* BEGIN Excerpt *
Studio album by C-Bo
- Released: February 28, 2012
- Recorded: 2009–2012
- Genre: Hip hop
- Label: Ca$hville Records West Coast Mafia Records Black October Music

C-Bo chronology
| Money to Burn (2006) | Cali Connection (2012) | Orca (2012) |

= Cali Connection =

Cali Connection is the 11th studio album by American rapper C-Bo, released February 28, 2012, on Ca$hville Records, West Coast Mafia Records and Black October Music. The album features guest performances by Outlawz, Young Buck, T-Nutty, 2:Eleven and more.
* END Excerpt *
Task statement: Translate this sentence from the Cali Connection text into Spanish: "The album features guest performances by Outlawz, Young Buck, T-Nutty, 2:Eleven and more."
* BEGIN Material provided *
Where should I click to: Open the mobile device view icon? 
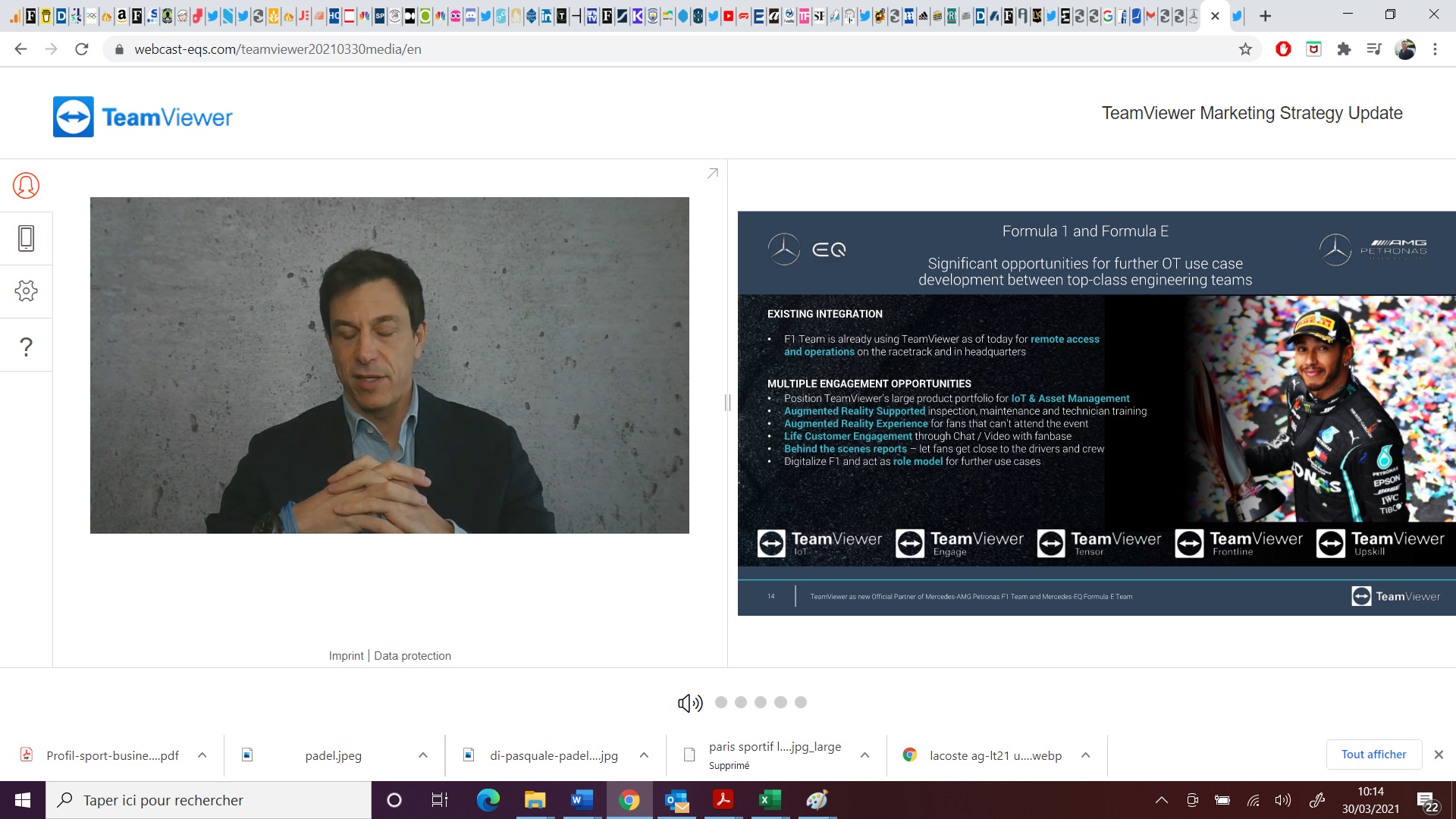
* END Material provided *
Solution for this exercise: El álbum incluye participaciones especiales de Outlawz, Young Buck, T-Nutty, 2:Eleven y otros.